- Activity
Could the lines from the one containing "This screenshot has height=600, width=800." through the end of the material below be returned exactly, with nothing else?

☆ ☆ ☆ ☆ ☆ ☆ ☆

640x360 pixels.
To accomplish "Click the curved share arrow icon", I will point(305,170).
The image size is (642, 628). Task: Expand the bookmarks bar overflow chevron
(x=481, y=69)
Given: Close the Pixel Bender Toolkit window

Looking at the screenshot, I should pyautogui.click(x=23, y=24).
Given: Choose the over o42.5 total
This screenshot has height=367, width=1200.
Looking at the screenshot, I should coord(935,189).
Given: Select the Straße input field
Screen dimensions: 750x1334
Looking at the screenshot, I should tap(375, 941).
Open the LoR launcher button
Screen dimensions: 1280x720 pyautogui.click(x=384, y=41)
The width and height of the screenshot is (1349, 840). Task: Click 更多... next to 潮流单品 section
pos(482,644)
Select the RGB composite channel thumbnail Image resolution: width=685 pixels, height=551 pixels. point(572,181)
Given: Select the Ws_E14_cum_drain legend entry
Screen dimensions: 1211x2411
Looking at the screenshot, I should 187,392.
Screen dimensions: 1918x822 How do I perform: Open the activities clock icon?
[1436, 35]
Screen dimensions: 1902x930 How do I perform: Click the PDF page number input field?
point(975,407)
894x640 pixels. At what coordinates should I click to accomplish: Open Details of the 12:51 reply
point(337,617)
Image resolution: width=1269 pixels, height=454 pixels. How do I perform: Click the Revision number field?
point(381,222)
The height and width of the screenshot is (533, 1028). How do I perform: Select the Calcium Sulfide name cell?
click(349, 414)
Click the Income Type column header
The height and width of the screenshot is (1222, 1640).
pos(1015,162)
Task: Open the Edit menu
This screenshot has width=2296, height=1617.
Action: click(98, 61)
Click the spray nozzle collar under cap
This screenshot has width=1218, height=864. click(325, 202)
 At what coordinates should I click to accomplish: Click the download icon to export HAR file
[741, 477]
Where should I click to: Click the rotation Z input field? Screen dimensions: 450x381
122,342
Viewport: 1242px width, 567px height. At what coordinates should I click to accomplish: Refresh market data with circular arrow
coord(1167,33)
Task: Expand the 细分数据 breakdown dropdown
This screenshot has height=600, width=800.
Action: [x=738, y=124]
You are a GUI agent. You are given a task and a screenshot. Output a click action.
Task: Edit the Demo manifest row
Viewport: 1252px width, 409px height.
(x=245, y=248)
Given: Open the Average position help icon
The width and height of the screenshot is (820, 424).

☆ ☆ ☆ ☆ ☆ ☆ ☆

- Answer for this exercise
This screenshot has height=600, width=800.
Action: [x=738, y=124]
You are a GUI agent. You are given a task and a screenshot. Output a click action.
Task: Edit the Demo manifest row
Viewport: 1252px width, 409px height.
(x=245, y=248)
Given: Open the Average position help icon
The width and height of the screenshot is (820, 424).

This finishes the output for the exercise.